━━━ Supplied entries ━━━
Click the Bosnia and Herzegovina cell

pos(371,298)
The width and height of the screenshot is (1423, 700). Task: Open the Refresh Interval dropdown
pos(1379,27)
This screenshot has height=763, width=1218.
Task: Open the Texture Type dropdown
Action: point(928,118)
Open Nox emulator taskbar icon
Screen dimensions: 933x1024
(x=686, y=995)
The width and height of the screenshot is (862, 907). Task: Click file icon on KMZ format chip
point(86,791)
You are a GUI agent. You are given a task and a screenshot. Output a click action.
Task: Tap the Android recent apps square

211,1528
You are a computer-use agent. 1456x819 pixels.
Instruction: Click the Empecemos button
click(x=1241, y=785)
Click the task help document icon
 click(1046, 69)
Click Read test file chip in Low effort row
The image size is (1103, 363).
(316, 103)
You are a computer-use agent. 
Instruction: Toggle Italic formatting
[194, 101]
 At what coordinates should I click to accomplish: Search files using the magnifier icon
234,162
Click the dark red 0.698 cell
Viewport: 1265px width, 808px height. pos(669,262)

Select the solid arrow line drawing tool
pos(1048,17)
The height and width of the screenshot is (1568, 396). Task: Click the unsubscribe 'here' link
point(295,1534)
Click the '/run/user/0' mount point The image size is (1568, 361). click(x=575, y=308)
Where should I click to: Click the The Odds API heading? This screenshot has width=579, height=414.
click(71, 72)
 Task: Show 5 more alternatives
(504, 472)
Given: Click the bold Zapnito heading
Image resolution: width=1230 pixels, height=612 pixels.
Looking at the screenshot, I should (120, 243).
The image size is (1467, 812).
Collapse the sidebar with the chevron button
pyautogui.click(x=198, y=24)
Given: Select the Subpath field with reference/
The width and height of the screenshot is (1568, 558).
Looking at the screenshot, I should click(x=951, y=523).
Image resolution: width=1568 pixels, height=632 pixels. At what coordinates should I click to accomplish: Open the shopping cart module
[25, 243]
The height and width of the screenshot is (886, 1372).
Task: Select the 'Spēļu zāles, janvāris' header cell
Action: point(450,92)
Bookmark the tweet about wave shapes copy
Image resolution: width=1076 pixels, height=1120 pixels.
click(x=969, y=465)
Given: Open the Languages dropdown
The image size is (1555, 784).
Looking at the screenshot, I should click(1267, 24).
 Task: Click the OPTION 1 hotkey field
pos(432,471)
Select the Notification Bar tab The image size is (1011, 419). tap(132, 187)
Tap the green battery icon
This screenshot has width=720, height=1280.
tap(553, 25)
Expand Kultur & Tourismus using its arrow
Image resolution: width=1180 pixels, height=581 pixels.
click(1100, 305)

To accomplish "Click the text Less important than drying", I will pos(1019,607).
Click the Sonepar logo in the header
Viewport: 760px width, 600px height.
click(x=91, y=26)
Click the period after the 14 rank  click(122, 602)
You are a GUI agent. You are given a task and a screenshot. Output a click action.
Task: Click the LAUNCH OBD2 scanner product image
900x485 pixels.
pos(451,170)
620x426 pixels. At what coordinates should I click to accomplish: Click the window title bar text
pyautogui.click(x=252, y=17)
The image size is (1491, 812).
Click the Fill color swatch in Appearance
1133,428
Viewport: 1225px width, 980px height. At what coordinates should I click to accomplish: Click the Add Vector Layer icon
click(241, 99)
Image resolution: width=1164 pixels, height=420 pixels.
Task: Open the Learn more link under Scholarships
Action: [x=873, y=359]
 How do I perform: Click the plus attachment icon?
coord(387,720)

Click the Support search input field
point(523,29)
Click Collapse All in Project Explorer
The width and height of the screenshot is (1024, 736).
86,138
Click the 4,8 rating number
━━━
## Stated exercise
Could you switch "magnifier" to "magnifying glass" and give the rows again, from the start of the rows up to and including the line with "pos(1048,17)", with everything else unchanged?

## Problem solution
Click the Bosnia and Herzegovina cell

pos(371,298)
The width and height of the screenshot is (1423, 700). Task: Open the Refresh Interval dropdown
pos(1379,27)
This screenshot has height=763, width=1218.
Task: Open the Texture Type dropdown
Action: point(928,118)
Open Nox emulator taskbar icon
Screen dimensions: 933x1024
(x=686, y=995)
The width and height of the screenshot is (862, 907). Task: Click file icon on KMZ format chip
point(86,791)
You are a GUI agent. You are given a task and a screenshot. Output a click action.
Task: Tap the Android recent apps square

211,1528
You are a computer-use agent. 1456x819 pixels.
Instruction: Click the Empecemos button
click(x=1241, y=785)
Click the task help document icon
 click(1046, 69)
Click Read test file chip in Low effort row
The image size is (1103, 363).
(316, 103)
You are a computer-use agent. 
Instruction: Toggle Italic formatting
[194, 101]
 At what coordinates should I click to accomplish: Search files using the magnifying glass icon
234,162
Click the dark red 0.698 cell
Viewport: 1265px width, 808px height. pos(669,262)

Select the solid arrow line drawing tool
pos(1048,17)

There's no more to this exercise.